(TASK STATEMENT) After finding the line that contains "클라우드 (1303, 964)", give again that line and each one following it, exactly, until the records end.

(RECORDS SUPPLIED)
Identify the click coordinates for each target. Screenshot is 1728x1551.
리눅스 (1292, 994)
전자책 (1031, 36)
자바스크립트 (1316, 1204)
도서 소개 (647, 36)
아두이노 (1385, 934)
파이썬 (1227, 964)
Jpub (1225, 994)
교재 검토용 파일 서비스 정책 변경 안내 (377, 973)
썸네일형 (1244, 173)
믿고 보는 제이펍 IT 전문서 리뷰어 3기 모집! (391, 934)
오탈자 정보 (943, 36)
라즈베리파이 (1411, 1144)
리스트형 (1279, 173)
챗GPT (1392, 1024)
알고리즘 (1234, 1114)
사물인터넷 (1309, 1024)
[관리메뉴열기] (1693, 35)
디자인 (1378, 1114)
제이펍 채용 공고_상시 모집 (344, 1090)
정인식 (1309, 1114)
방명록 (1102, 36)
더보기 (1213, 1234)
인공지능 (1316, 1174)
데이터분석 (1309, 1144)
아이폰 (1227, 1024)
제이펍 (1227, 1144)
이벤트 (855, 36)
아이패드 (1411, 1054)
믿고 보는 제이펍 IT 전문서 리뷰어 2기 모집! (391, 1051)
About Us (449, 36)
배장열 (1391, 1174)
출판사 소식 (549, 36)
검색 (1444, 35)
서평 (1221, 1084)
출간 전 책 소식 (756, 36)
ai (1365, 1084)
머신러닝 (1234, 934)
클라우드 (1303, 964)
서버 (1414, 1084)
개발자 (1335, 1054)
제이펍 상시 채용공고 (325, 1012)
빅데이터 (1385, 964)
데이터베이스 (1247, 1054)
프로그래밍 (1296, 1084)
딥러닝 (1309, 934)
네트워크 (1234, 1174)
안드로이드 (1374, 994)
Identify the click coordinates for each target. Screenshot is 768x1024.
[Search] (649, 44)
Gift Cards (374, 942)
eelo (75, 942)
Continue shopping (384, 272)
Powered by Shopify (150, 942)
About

(ANSWER AREA)
클라우드 (1303, 964)
서버 (1414, 1084)
개발자 (1335, 1054)
제이펍 상시 채용공고 (325, 1012)
빅데이터 (1385, 964)
데이터베이스 (1247, 1054)
프로그래밍 (1296, 1084)
딥러닝 (1309, 934)
네트워크 (1234, 1174)
안드로이드 (1374, 994)
Identify the click coordinates for each target. Screenshot is 768x1024.
[Search] (649, 44)
Gift Cards (374, 942)
eelo (75, 942)
Continue shopping (384, 272)
Powered by Shopify (150, 942)
About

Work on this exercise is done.